Mr Steen said he strongly believes Ronnie did not start the livestream to commit suicide. He added that Ronnie would often start Facebook live videos to “ramble” but on this occasion he was “incredibly drunk”.
It is understood that Ronnie was struggling over recent relationship issues.
According to Mr Steen, the video was reported to Facebook while Ronnie was still alive, but said he didn’t get a response until 11.51pm – 90 minutes after Ronnie died.
It wasn’t until 1.30am that the video was removed, Mr Steen claims.
He also alleges that police officers were outside Ronnie’s house while he was livestreaming.
A Facebook company spokesperson said: “We removed the original video from Facebook last month on the day it was streamed and have used automation technology to remove copies and uploads since that time.
“Our thoughts remain with Ronnie’s family and friends during this difficult time.”
Countless social media users have claimed they unintentionally saw the clip, and have warned others not to click on the thumbnail (which shows a bearded man with glasses speaking to someone on the phone).
“If you see this guy on your FYP [For You page] please scroll up immediately, it’s very gruesome and I highly suggest you stay away from TikTok for a while,” one Twitter user said.
“I was scrolling TikTok and suddenly there’s a video of a guy that killed themselves with a shotgun and I am seriously warning you DO NOT watch it DO NOT SEARCH FOR IT because it’s very terrifying and gory so pls BE CAREFUL god damn I’m shaking,” another said.
A TikTok spokesperson said: “On Sunday night, clips of a suicide that had been livestreamed on Facebook circulated on other platforms, including TikTok.
“Our systems have been automatically detecting and flagging these clips for violating our policies against content that displays, praises, glorifies, or promotes suicide.
“We are banning accounts that repeatedly try to upload clips, and we appreciate our community members who’ve reported content and warned others against watching, engaging, or sharing such videos on any platform out of respect for the person and their family.
“If anyone in our community is struggling with thoughts of suicide or concerned about someone who is, we encourage them to seek support, and we provide access to hotlines directly from our app and in our Safety Centre.”
Mr McNutt, a former Army veteran who served in Iraq, worked at a Toyota plant in Blue Springs, New Albany.
He was a member of Celebration Church Tupelo, which confirmed his death in a post on its Facebook page on September 1.
“In the midst of a sudden tragedy that occurred last night, we grieve with the McNutt Family during this time because passing of our brother in Christ, Ronnie McNutt,” it said.
“Ronnie will be missed by all who loved and knew him.

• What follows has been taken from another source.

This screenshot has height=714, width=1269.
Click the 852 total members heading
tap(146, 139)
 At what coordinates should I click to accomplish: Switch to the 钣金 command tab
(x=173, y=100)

He was very caring, committed, loyal, dependable, and eccentric. He served his church faithfully and was loved by many.
“Although events surrounding his death were tragic, we take comfort in our Creator, believing that because of Ronnie’s confession and conversion as a believer in Christ Jesus, he is currently before our loving Father.”
The church has launched an online fundraiser to raise money for Mr McNutt’s family.